- **Instructions to follow**:
Copy out the records exactly, everything from the line containing "Task: Click the dots before the Details link" down to the line containing "Action: click(1578, 934)", both of those lines included.

= = =

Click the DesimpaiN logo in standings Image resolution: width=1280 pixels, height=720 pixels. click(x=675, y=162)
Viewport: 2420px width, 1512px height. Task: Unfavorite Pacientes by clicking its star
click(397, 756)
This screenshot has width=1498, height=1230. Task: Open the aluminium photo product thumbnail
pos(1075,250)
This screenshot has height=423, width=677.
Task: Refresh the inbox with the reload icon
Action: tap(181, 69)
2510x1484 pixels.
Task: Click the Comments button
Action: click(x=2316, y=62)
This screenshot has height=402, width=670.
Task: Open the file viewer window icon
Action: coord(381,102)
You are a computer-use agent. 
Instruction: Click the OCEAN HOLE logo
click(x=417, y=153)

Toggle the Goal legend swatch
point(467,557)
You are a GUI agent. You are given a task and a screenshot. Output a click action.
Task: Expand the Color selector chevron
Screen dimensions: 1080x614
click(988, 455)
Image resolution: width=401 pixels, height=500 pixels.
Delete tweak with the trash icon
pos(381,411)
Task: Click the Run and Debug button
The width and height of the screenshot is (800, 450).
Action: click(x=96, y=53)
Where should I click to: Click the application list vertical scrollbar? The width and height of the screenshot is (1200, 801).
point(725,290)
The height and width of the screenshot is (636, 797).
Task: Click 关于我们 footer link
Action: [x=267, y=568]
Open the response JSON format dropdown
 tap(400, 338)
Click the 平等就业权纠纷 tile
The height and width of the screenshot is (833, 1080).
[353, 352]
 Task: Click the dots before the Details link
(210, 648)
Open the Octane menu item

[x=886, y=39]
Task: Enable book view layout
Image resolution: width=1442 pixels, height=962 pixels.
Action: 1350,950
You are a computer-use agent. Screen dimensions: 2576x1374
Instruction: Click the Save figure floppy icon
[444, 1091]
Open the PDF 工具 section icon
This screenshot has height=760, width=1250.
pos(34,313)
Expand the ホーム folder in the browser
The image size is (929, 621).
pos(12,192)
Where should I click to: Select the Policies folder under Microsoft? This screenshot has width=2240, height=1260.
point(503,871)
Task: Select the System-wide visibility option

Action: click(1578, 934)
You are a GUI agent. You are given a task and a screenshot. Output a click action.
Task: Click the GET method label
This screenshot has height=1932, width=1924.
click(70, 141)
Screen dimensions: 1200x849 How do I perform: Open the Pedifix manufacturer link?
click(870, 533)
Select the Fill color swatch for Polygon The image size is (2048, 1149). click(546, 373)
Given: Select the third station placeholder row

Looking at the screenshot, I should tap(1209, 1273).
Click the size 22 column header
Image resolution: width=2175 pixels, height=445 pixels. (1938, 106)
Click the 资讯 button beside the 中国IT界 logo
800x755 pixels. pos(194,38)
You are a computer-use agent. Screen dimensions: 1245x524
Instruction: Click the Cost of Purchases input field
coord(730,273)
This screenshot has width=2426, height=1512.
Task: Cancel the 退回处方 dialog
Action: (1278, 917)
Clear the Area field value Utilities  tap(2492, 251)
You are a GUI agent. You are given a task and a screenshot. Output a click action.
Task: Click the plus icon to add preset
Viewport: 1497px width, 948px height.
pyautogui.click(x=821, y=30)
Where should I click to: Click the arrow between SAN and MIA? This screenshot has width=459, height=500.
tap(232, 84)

= = =

- **Task result**:
 Task: Click the dots before the Details link
(210, 648)
Open the Octane menu item

[x=886, y=39]
Task: Enable book view layout
Image resolution: width=1442 pixels, height=962 pixels.
Action: 1350,950
You are a computer-use agent. Screen dimensions: 2576x1374
Instruction: Click the Save figure floppy icon
[444, 1091]
Open the PDF 工具 section icon
This screenshot has height=760, width=1250.
pos(34,313)
Expand the ホーム folder in the browser
The image size is (929, 621).
pos(12,192)
Where should I click to: Select the Policies folder under Microsoft? This screenshot has width=2240, height=1260.
point(503,871)
Task: Select the System-wide visibility option

Action: click(1578, 934)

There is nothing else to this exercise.